I'm surprised you can do this with a relatively modest corpus of text (compared to the petabytes you can vacuum up from modern books, Wikipedia, and random websites). But if it works, that's actually fantastic, because it lets you answer some interesting questions about LLMs being able to make new discoveries or transcend the training set in other ways. Forget relativity: can an LLM trained on this data notice any inconsistencies in its scientific knowledge, devise experiments that challenge them, and then interpret the results? Can it intuit about the halting problem? Theorize about the structure of the atom?...

Of course, if it fails, the counterpoint will be "you just need more training data", but still - I would love to play with this.

andy99 5 hours ago | parent | next [-]

The chinchilla paper says the “optimal” training data set size is about 20x the number of parameters (in tokens), see table 3: https://arxiv.org/pdf/2203.15556

Here they do 80B tokens for a 4B model.

EvgeniyZh 38 minutes ago | parent [-]

It's worth noting that this is "compute-bound optimal", i.e., given fixed compute, the optimal choice is 20:1.

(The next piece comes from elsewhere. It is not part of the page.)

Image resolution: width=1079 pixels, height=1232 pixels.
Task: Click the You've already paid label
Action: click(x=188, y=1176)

Under Chinchilla model the larger model always performs better than the small one if trained on the same amount of data. I'm not sure if it is true empirically, and probably 1-10B is a good guess for how large the model trained on 80B tokens should be.

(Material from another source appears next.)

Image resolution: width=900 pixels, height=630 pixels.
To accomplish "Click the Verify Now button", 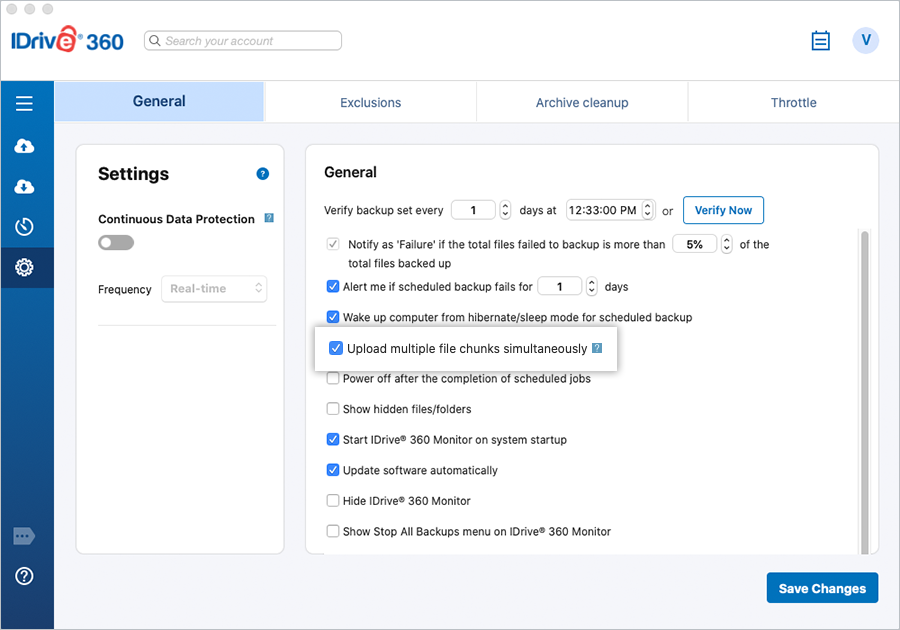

Similarly, the small models continue to improve beyond 20:1 ratio, and current models are trained on much more data. You could train a better performing model using the same compute, but it would be larger which is not always desirable.

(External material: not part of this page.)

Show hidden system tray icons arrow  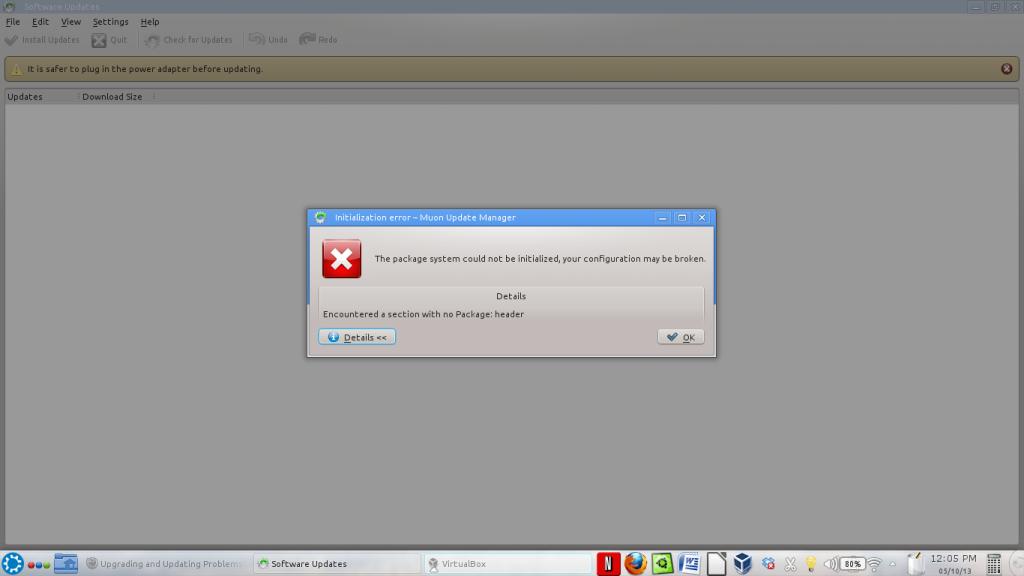point(893,564)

Aerolfos 4 hours ago | parent | prev [-]

> https://github.com/DGoettlich/history-llms/blob/main/ranke-4...

Given the training notes, it seems like you can't get the performance they give examples of?

I'm not sure about the exact details but there is some kind of targetted distillation of GPT-5 involved to try and get more conversational text and better performance. Which seems a bit iffy to me.